L'avenir à moyen terme, ce sont aussi les prochaines échéances des équipes nationales. Les dames seront en lice dans les qualifications de l'Euro 2025 avec une seule fenêtre prévue cette saison, en novembre (deux matches). «On a des ambitions et de l'espoir avec une nouvelle génération qui arrive et un nouveau coach expérimenté, Hervé Coudray», a expliqué Erik Lehmann.

Les hommes disputeront eux la première partie des pré-qualifications de la Coupe du monde 2027, avec là aussi une seule fenêtre (deux matches en février). «Pour cette Coupe du monde, le chemin est long et escarpé, mais on a beaucoup d'espoir aussi. Ce n'est pas une vue de l'esprit de voir la Suisse se qualifier, pour autant que tous les clubs s'engagent dans la même direction», a-t-il assuré.

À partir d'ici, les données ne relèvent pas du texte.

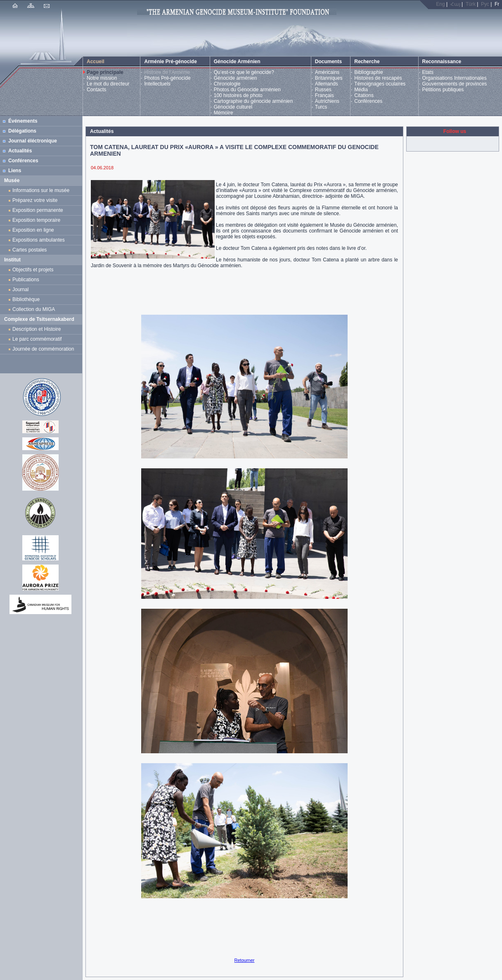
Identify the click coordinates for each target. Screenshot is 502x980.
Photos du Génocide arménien (247, 90)
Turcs (321, 107)
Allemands (327, 84)
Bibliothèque (26, 299)
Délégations (22, 131)
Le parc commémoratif (37, 339)
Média (361, 90)
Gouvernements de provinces (455, 84)
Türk (471, 4)
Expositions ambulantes (40, 240)
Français (324, 95)
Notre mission (102, 78)
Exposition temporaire (36, 220)
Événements (23, 121)
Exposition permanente (38, 210)
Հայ (455, 4)
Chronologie (227, 84)
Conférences (368, 101)
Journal (22, 289)
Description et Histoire (36, 329)
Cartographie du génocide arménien (253, 101)
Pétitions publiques (443, 90)
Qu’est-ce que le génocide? (244, 72)
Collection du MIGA (33, 309)
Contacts (96, 90)
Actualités (20, 151)
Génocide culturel (233, 107)
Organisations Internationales (455, 78)
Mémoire (223, 113)
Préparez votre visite (35, 200)
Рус (485, 4)
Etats (428, 72)
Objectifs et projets (33, 270)
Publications (26, 280)
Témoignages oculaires (380, 84)
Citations (364, 95)
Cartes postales (31, 250)
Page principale (105, 72)
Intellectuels (157, 84)
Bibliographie (368, 72)
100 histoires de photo (238, 95)
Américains (327, 72)
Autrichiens (327, 101)
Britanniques (329, 78)
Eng (440, 4)
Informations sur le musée (41, 190)
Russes (323, 90)
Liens (14, 171)
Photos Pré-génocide (167, 78)
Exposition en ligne (34, 230)
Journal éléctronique (33, 141)
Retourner (244, 960)
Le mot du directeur (108, 84)
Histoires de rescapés (378, 78)
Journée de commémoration (43, 349)
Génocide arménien (235, 78)
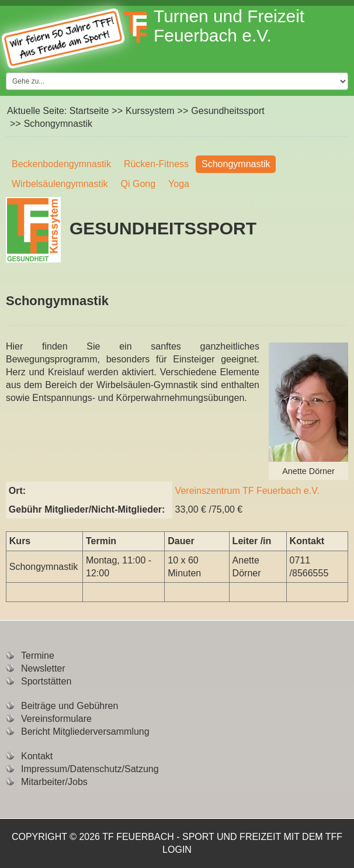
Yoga (179, 184)
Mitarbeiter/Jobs (54, 781)
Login (177, 849)
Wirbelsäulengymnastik (60, 184)
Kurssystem (150, 110)
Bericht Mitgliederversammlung (85, 731)
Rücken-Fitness (156, 164)
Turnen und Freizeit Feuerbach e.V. (229, 26)
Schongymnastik (235, 164)
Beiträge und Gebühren (70, 706)
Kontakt (37, 756)
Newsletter (43, 668)
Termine (37, 655)
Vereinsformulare (56, 718)
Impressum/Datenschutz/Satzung (90, 769)
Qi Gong (138, 184)
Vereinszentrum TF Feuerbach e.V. (247, 490)
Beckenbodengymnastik (61, 164)
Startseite (89, 110)
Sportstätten (46, 681)
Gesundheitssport (227, 110)
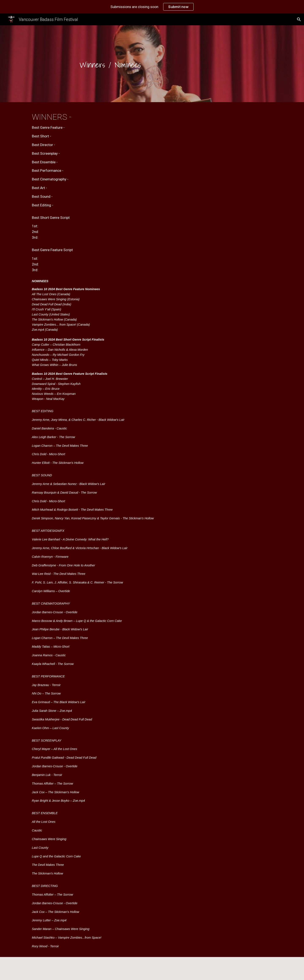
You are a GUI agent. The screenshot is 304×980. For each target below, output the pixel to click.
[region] (152, 7)
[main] (110, 65)
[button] (299, 19)
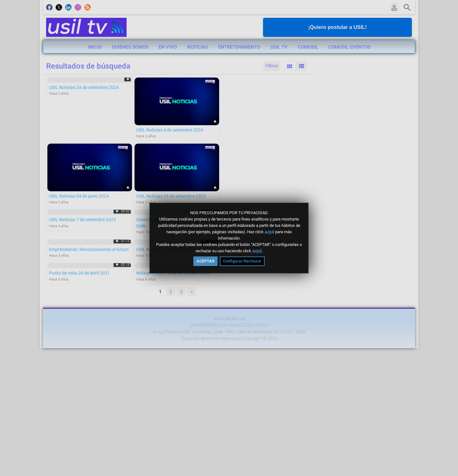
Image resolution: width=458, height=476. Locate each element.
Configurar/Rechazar (242, 261)
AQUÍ (269, 232)
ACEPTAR (205, 261)
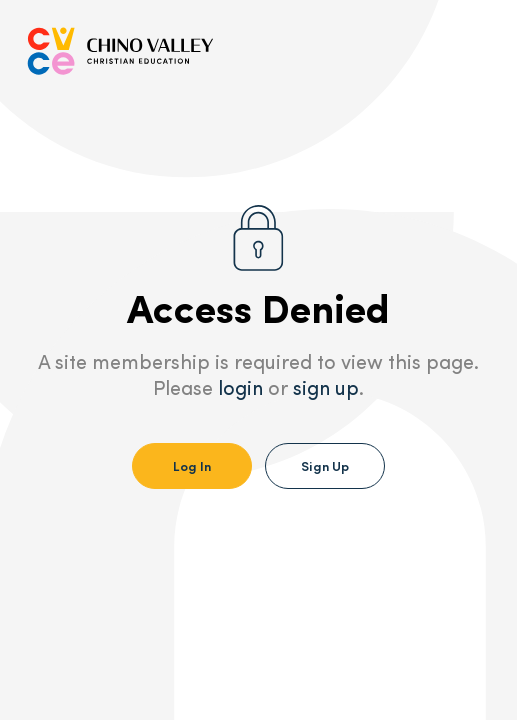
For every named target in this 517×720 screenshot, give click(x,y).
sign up (326, 390)
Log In (192, 465)
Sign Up (325, 465)
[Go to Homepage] (120, 51)
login (240, 390)
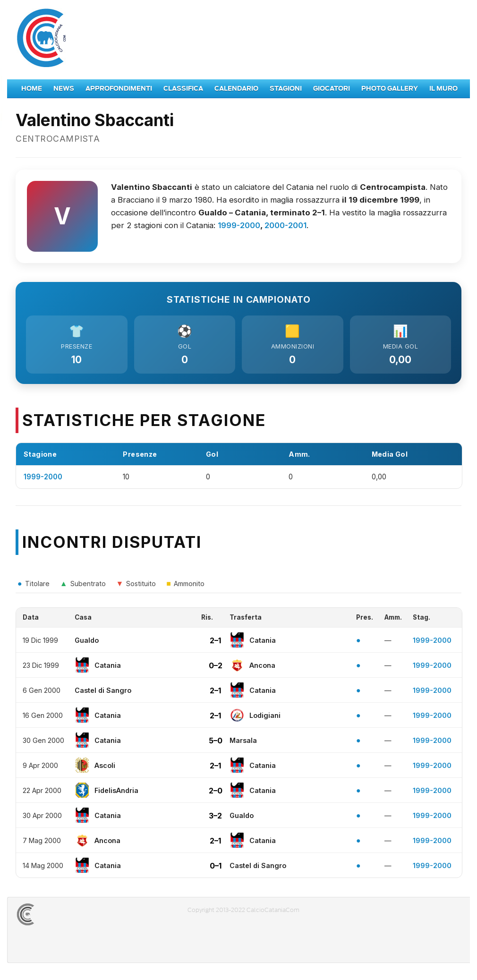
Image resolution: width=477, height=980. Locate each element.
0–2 (215, 668)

Rappelant que «l'équipe nationale est LE produit phare de la fédération», Erik Lehmann est pourtant bien conscient que le basket suisse est à la croisée des chemins: «La ligue reste très amateure. On aura des décisions stratégiques majeures à prendre dans les cinq prochaines années. Voudra-t-on devenir plus ou moins professionnel?» La question est lancée.